Bon pour la poubelle… ou pas?
Garder le même téléphone cellulaire toute notre vie ? Bizarre, mais possible. Les objets sont conçus pour qu’on s’en débarrasse rapidement. Et si les réparer était plus facile qu’on ne le croit ?
En juin, l’ampoule électrique de la caserne de pompiers de Livermore, en Californie, célébrera ses 114 ans. La fameuse ampoule aura alors éclairé pendant un million d’heures ! Pourquoi alors nos ampoules s’éteignent-elles après quelques années, même quelques mois ?
L’explication tient en deux mots : obsolescence programmée.
Le complot
En 1924, les principaux fabricants d’ampoules électriques se réunissent secrètement en Suisse. Leur but : statuer sur la durée de vie maximum des ampoules (partout dans le monde), pour s’assurer que les consommateurs en achètent régulièrement.
Alors qu’on dispose déjà d’ampoules qui durent plus de 2 500 heures, on demande aux ingénieurs de mettre au point un produit qui ne franchira pas le cap des 1 000 heures. La logique du « toujours plus » (acheter plus souvent, plus neuf, et – soi-disant – plus performant) vient de naître.

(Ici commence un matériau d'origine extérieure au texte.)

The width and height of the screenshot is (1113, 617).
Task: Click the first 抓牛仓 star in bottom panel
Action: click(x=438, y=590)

Au bout de cette logique de consommation se trouvent des tonnes de déchets. Les pays industrialisés en expédient une grosse partie à l’étranger (Wow ! Voilà une solution efficace). D’immenses cargos quittent l’Amérique du Nord et l’Europe en direction du Ghana, de la Chine, de l’Inde, du Pérou ou encore de la Bolivie pour y abandonner leurs rebuts électroniques.

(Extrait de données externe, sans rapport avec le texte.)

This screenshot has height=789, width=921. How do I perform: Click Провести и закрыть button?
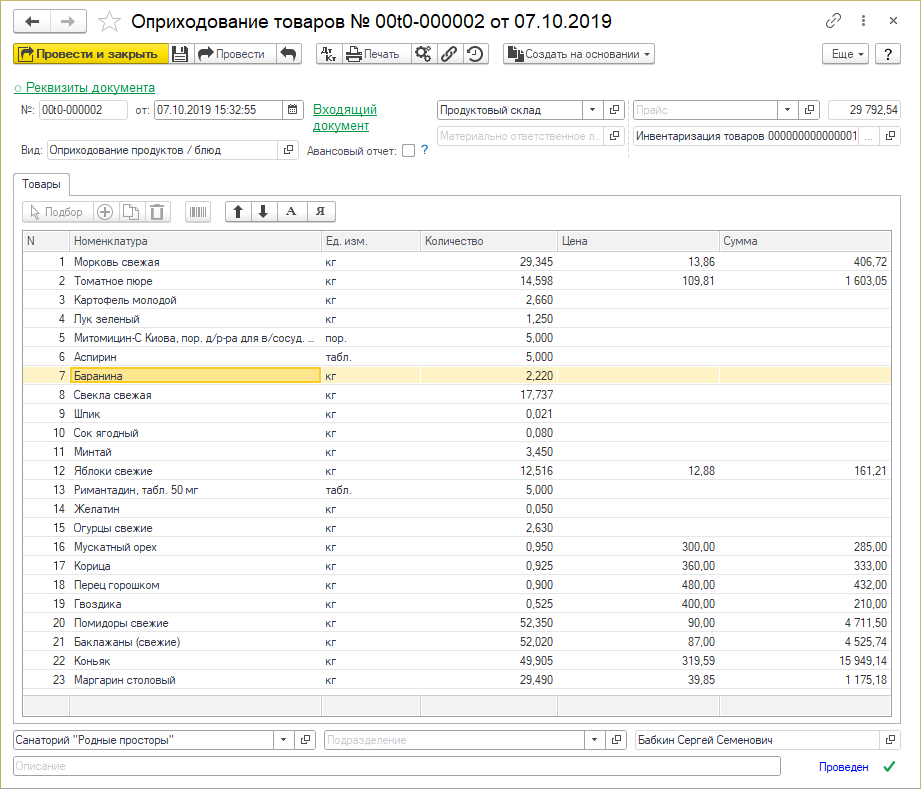pyautogui.click(x=88, y=54)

Heureusement, l’idée de réparer, recycler et même « upcycler » (donner une seconde vie à un objet désuet en l’améliorant) séduit de plus en plus de créateurs et d’entrepreneurs. Les initiatives pour contrer l’obsolescence programmée se multiplient.

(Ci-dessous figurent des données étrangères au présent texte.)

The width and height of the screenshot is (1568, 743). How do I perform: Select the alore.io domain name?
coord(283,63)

Ça pèse combien, l’obsolescence ?
Le Programme des Nations Unies pour l’Environnement (PNUE) estime que 20 à 50 millions de tonnes de déchets électroniques sont produits chaque année à travers le monde.
L’ampoule de Livermore est filmée 24 heures sur 24 par une webcam. Pour la voir briller, c’est ici. L’histoire veut qu’elle ait survécu à deux webcams… de toute évidence conçues pour ne pas durer !
La loi s’en mêle… peu !
En 2014, le gouvernement français a entériné une loi visant à sanctionner l’obsolescence programmée. Pour les organisations de protection de l’environnement, c’est un début, mais c’est insuffisant. À travers la planète, il n’existe aucune contrainte légale pour les fabricants.
Téléphone « Lego »
En 2012, Dave Hakkens frappe à plusieurs portes pour faire réparer son appareil photo. Il obtient chaque fois la même réponse : on ne vend pas de pièces, et acheter neuf reviendra moins cher.
L’étudiant en design décide alors de démonter son appareil pour identifier le problème et y remédier. Il découvre que seule une toute petite partie est endommagée. Jeter un appareil qui fonctionne à 90 % ? Absurde !
Dave décide alors de mettre au point un téléphone cellulaire modulaire pour un travail de fin d’études. Un appareil composé de pièces facilement détachables et remplaçables, que l’utilisateur peut personnaliser selon l’évolution de ses besoins.
Le prototype s’assemble et se démonte à la manière d’un jeu de Lego. Le pari de Dave : réduire la production de déchets électroniques en proposant un téléphone qu’on peut réparer, améliorer et mettre à jour. En 2013, il lance Phonebloks, aujourd’hui repris par le géant Google via le Projet Ara.
« Le vrai défi, c’est de faire évoluer les habitudes de consommation, dit Tomas Halberstad, responsable des communications chez Phonebloks. On aime avoir du neuf constamment. Or, l’idée de base de Phonebloks implique de garder le même appareil le plus longtemps possible. C’est une des raisons pour lesquelles on s’intéresse à de nouveaux matériaux qui vieilliraient bien. Un peu comme un jean qu’on aime pour son côté usé. La coque du téléphone de demain prendra peut-être de la valeur avec l’âge ! »
Le débat
Sans obsolescence programmée, disent les uns, l’économie va s’effondrer. Des centaines de milliers d’emplois sont créés du fait que nous consommons beaucoup. À l’opposée, les partisans du changement estiment qu’on peut développer un nouveau modèle de consommation, économiquement viable. Après tout, avant les années 1960, l’économie n’était pas soumise à la règle du « toujours plus ».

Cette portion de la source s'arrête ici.